1966年生まれ。テクニックと音楽性の両面で高い評価を得ている、日本屈指のジャズドラマー。自ら作曲・アレンジを手がけるという点でも他の多くのドラマーと一線を画している。10歳の時に独学でドラムを始め、’86年に奨学金を得てバークリー音大に留学。NYでの活動を経て’90年に帰国し、その後、自身のバンドで多くのアルバムを発表しながら、有名ミュージシャンのライブやレコーディングでも活躍。現在、M’s、the MOST、EQ、守屋純子orc.等多くのレギュラーバンドで活動中。
メロディ、ハーモニー、リズムの組合せで起きる“瞬間の化学反応”を、時間の流れの中で創造的な表現に紡いでいく…。これをプレイヤー同士の音の会話でできるところに、ジャズをやる面白さの本質があるんじゃないかな。その会話の中でドラマーが果たす役割は、リズムや響きやダイナミズムを通じて、音楽に色彩感とでもいうべきものを与えることなんだと思う。音階が無いにもかかわらず、曲の表情・色彩感を決定づける力を秘めている…。僕はドラムをそういう楽器だと考えています。ドラマーには、音楽全体を深く理解する気持ちが必要だと思いますね。

僕は10代の半ばからジャズに傾倒していったけど、その頃からドラムの練習に励む一方で、好きな曲の構造を分析したり、自分で曲を作ったり、他の楽器をかじったりしてましたね。独学で好き放題にやっていたわけだけど、今思えば、それが僕の原点になっているのかも。ジャズを丸ごと自分のものにしたい思いがあったから、その後バークリーに行く気になったし、そこでいろんなことを吸収することもできた。そういう過程を経た結果として、僕は自分のドラムのスタイルを見つけることができたんだと思う。

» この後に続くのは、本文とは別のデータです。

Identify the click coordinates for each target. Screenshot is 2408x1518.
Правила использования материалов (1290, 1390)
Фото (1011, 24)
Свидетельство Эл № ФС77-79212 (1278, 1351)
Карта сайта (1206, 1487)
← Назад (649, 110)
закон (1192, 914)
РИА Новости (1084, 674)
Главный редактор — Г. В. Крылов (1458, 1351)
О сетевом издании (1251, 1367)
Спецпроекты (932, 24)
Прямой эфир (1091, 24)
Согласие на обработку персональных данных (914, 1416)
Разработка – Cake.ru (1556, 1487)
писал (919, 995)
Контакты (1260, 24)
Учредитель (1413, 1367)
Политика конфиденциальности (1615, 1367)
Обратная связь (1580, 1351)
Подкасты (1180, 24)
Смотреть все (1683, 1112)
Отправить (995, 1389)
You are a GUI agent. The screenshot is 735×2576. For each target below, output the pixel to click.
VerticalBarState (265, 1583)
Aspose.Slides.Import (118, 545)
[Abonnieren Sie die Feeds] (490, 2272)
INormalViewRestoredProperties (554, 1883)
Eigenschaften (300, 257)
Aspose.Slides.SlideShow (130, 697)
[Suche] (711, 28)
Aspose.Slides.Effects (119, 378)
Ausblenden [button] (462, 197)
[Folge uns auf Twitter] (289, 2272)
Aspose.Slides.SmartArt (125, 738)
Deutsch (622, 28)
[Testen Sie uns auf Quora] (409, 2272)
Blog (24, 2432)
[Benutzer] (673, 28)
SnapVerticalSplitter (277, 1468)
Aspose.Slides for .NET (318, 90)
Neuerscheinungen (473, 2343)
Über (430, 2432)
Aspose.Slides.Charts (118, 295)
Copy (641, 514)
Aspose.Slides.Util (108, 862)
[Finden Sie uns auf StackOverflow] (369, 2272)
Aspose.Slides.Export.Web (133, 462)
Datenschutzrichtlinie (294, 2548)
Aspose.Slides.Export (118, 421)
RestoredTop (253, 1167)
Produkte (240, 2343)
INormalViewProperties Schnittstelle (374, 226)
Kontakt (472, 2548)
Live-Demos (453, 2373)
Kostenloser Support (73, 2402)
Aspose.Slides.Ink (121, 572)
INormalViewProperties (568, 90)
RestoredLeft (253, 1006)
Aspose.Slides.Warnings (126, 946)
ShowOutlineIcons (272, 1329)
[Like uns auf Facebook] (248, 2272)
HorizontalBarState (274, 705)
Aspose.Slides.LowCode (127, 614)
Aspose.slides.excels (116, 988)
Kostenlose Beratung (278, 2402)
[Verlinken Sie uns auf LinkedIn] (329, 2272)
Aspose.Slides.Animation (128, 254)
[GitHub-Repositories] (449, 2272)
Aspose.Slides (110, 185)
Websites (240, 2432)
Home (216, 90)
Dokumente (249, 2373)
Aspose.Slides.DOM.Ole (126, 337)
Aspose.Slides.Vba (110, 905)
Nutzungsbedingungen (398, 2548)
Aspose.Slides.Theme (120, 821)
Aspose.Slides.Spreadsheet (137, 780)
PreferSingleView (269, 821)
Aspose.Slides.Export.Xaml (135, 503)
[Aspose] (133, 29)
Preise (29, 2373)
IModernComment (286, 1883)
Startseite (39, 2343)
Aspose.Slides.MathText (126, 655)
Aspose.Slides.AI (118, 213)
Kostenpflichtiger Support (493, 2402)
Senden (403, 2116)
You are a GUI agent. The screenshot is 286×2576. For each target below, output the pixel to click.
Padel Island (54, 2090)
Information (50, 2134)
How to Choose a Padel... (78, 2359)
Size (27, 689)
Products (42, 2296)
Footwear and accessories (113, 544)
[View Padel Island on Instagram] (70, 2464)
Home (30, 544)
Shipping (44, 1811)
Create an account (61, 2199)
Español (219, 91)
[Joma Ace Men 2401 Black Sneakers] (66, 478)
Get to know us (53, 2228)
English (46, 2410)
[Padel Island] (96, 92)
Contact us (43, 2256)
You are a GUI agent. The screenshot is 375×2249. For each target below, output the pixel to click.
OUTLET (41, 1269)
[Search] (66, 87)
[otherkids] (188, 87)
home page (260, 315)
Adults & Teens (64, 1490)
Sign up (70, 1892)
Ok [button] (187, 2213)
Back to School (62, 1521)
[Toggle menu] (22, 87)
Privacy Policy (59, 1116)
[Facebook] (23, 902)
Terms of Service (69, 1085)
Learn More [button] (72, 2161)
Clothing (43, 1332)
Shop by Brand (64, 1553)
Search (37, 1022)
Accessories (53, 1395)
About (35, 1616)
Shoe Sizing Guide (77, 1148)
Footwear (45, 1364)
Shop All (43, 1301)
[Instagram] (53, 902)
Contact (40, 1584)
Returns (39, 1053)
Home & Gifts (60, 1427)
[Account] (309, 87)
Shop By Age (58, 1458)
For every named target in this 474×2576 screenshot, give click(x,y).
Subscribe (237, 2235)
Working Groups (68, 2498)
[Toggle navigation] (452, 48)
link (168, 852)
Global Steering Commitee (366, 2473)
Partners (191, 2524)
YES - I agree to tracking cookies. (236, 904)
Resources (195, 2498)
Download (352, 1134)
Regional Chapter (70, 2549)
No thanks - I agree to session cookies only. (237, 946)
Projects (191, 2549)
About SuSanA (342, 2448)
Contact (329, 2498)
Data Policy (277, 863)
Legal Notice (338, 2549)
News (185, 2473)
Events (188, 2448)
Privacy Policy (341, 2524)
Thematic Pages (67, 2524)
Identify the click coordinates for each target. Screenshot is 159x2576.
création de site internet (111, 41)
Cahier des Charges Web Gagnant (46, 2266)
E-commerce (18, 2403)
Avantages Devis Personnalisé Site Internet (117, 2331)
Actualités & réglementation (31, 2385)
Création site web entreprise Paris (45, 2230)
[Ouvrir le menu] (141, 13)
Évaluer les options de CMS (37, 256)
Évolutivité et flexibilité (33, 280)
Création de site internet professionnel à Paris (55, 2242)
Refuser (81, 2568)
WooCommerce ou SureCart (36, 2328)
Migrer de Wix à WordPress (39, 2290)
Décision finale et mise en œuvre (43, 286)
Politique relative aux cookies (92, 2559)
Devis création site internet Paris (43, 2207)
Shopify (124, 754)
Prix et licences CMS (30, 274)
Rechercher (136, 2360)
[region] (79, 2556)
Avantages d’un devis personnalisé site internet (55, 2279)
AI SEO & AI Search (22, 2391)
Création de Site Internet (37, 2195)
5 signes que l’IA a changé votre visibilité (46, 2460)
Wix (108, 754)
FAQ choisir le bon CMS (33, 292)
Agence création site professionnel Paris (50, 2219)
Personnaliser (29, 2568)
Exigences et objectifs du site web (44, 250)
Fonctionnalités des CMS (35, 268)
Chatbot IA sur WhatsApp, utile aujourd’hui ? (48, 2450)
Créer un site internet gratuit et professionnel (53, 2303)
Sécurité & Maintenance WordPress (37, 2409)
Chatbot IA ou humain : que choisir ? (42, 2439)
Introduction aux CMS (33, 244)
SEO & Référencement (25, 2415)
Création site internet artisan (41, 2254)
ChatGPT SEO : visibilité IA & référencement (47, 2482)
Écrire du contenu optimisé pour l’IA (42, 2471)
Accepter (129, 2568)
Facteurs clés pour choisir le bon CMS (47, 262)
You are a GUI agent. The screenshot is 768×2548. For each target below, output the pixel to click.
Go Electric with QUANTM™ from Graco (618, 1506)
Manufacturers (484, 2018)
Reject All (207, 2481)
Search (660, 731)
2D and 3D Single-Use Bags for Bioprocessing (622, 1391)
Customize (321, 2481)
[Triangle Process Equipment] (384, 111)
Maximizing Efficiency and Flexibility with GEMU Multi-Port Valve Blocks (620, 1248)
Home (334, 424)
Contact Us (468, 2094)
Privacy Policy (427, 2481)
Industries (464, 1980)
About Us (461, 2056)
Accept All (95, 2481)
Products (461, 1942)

これまで僕がトラディショナルなものに敬意を表する一方でオリジナル曲を多く手がけてきたのは、やっぱり自分のドラムスタイルが本当に生きる独自のジャズをやりたかったから。そんな活動の中でもう10年以上もヤマハを使っているけど、響きも演奏性もとてもバランスが良くて気に入ってます。“音の色彩感”という冒頭の話の関連で言えば、自分の色彩感覚を自在に発揮するために、バランスがとれた音というのは僕にとって極めて大切なもの。ヤマハドラムスのバランスに優れたサウンドがあるからこそ、僕は独自の非凡な表現を目指すことができるんです。